Dataset entries:
::::::::

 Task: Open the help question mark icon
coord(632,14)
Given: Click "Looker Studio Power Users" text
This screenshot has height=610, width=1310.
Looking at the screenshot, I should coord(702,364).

::::::::

A faithful copy of every record is required; output it in full.

» Response to this exercise:
 Task: Open the help question mark icon
coord(632,14)
Given: Click "Looker Studio Power Users" text
This screenshot has height=610, width=1310.
Looking at the screenshot, I should coord(702,364).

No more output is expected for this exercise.